Flag: KCTF{Respect_Y0ur_Her4nki}
Dump the suspicious text file located in the Documents folder and analyze its file content for the flag.
Execution [Forensics]
Question: My leader, Noman Prodhan, executed something in the cmd of this infected machine. Could you please figure out what he actually executed?
Flag: KCTF{W3_AR3_tH3_Kn1GHt}
Use consoles plugin to find the command executed.
Path of the Executable [Forensics]
Question: What is the path folder of the executable file which execute privious flag?
Flag: KCTF{C:\Users\siam\Documents}
Use consoles plugin to find the path of the executable file.
Malicious [Forensics]
Question: What is the malicious software name?
Flag: KCTF{MadMan.exe}
Use autoruns plugin to find the suspicious software.
Scenario [Networking]
Recently one of Knight Squad’s asset was compromised. We’ve figured out most but need your help to investigate the case deeply. As a SOC analyst, analyze the pacp file & identify the issues.
Vicker IP [Networking]
Question: What is the victim & attacker ip?
Flag: KCTF{192.168.1.8_192.168.1.7}
Analyzing the traffic, the attacker 192.168.1.7 was sending multiple requests to our server 192.168.1.8.
Basic Enum [Networking]
Question: What tool did the attacker use to do basic enumeration of the server?
Flag: KCTF{nikto}
Analyzing packets from either the attacker or server, Nikto logs can be identified.
Vulnerable Service [Networking]
Question: What service was vulnerable to the main server?
Flag: KCTF{vsftpd_2.3.4}
Analyzing the FTP packets, it is shown that vsFTPd 2.3.4 was being exploited.
CVE ID [Networking]
Question: What’s the CVE id for the vulnerable service?
Flag: KCTF{CVE-2011-2523}
Just research online about vsFTPd 2.3.4 exploits.
Famous Tool [Networking]
Question: The attacker used a popular tool to gain access of the server. Can you name it?
Flag: KCTF{metasploit}
Just research online about CVE-2011-2523, several videos show Metasploit being used to gain initial access.
PORT [Networking]
Question: What was the port number of the reverse shell of the server?
Flag: KCTF{6200}
Just research online about CVE-2011-2523, it mentioned that port 6200 was exploited.
Hidden File [Networking]
Question: What’s the flag of the hidden file?
Flag: KCTF{ExPloItiNg_S3RvEr_Is_fUN}
The flag was identified in one of the packets, however, I could not decode it before the CTF ended.
The method was apparently “Twin Hex” which is super guessy since this is an uncommon encoding method.
Confidential [Networking]
Question: There’s something confidential. Can you find it?
Flag: KCTF{Y0U_Ar3_N3tW0rk_M1n3r}
Extracting a suspicious ZIP file from the PCAP, a docx file could be obtained from it. Analyzing the docx file, the flag was hidden beneath an image.
BackDoor [Networking]
Question: What is the backdoor file name?
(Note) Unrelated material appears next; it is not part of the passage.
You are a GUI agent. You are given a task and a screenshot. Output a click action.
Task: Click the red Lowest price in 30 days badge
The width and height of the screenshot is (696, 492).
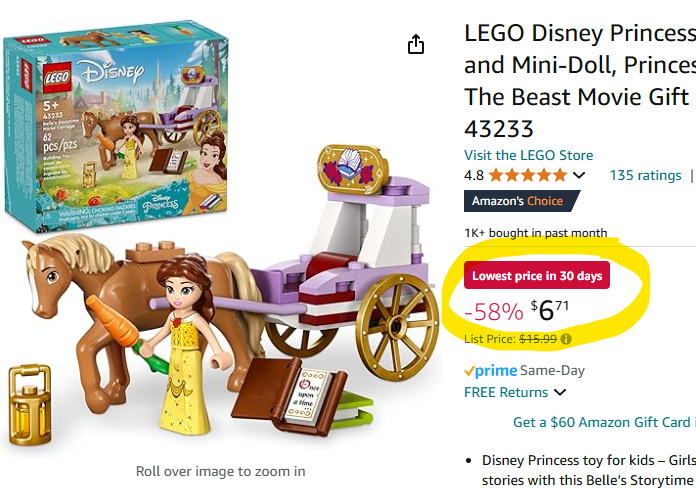[537, 276]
Flag: KCTF{.621b4CkD0oR.php5}
A PHP file can be identified being created and renamed in one of the packets.
BackDoor Path [Networking]
Question: What is the full path of the backdoor in the server?
Flag: KCTF{/var/www/html/app/assets/.621b4CkD0oR.php5}
Just take the full path of the PHP file.
Oceanic [Steganography]
Question: The ocean’s beauty is in its clear waters, but its strength lies in its dark depths.
Flag: KCTF{mul71_l4y3r3d_57360_ec4dacb5}
We are given an image and WAV audio file to investigate. Analyzing the metadata of the image file, an encoded message can be found. It is probably a hint to find the flag, so I did some research and came across a blog on audio steganography with DeepSound, kinda sus since it closely reassembles the challenge and the hint given.
Using the password obtained from the metadata, we can extract a a flag file from it.
Flag Hunt! [Steganography]
Question: Hunt your way through the challenge and Capture The hidden Flag!!!
Flag: KCTF{3mb3d_53cr37_4nd_z1pp17_4ll_up_ba6df32ce}
We are given a ZIP file to investigate. The ZIP file was password protected, so I just brute-forced it with John the Ripper.
1
2
zip2john chall.zip > hash
john --wordlist=$rockyou hash
After extracting the ZIP file, several different files files can be identified, with img725.jpg being the odd one out.
Listening to the audio file within the ZIP file, a Morse code can be heard which shows a secret phrase. However, the secret phrase was not the flag.
Instead, it was a password for steghide on the outlier image file to obtain the real flag.